- Prompt: What is needed is an exact repeat of the lines from the line containing "257x183 pixels. Task: Collapse" through the final line of the entries below, and nothing else.

- Records for this task:
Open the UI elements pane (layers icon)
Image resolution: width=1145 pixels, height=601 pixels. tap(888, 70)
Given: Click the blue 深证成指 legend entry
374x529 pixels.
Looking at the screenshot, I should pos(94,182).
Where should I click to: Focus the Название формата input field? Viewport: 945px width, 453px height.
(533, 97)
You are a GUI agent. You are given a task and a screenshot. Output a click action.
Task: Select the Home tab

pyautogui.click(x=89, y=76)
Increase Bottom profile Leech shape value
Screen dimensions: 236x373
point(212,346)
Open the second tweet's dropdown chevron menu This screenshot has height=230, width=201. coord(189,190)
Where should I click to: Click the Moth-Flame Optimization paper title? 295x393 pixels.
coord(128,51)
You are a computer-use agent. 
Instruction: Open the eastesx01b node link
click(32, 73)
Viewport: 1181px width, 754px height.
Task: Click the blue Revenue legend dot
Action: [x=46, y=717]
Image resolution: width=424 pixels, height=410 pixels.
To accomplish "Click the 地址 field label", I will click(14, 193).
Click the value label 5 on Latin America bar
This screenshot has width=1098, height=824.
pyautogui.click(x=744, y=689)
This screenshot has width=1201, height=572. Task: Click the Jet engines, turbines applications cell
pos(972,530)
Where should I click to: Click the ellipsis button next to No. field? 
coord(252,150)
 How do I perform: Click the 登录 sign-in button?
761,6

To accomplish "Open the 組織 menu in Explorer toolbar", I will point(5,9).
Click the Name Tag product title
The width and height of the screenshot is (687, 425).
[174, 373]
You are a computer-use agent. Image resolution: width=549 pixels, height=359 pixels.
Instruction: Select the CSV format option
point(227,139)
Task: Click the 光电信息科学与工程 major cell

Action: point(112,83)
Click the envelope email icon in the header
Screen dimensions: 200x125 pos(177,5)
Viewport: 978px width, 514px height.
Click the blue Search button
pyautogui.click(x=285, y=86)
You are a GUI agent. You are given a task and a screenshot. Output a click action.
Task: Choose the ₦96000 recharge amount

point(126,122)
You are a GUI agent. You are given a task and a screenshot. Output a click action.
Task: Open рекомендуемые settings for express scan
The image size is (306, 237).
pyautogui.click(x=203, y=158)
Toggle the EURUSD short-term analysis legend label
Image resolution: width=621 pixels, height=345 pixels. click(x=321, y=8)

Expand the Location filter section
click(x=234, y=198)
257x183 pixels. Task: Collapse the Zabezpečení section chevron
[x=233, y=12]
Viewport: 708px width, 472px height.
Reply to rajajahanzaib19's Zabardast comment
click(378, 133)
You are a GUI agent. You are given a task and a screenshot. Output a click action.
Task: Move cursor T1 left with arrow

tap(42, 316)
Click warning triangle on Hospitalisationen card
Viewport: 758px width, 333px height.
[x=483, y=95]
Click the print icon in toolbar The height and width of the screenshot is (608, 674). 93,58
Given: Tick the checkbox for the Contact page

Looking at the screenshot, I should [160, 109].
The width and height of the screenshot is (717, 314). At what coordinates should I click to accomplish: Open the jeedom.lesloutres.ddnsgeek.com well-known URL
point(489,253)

- Exercise solution:
257x183 pixels. Task: Collapse the Zabezpečení section chevron
[x=233, y=12]
Viewport: 708px width, 472px height.
Reply to rajajahanzaib19's Zabardast comment
click(378, 133)
You are a GUI agent. You are given a task and a screenshot. Output a click action.
Task: Move cursor T1 left with arrow

tap(42, 316)
Click warning triangle on Hospitalisationen card
Viewport: 758px width, 333px height.
[x=483, y=95]
Click the print icon in toolbar The height and width of the screenshot is (608, 674). 93,58
Given: Tick the checkbox for the Contact page

Looking at the screenshot, I should [160, 109].
The width and height of the screenshot is (717, 314). At what coordinates should I click to accomplish: Open the jeedom.lesloutres.ddnsgeek.com well-known URL
point(489,253)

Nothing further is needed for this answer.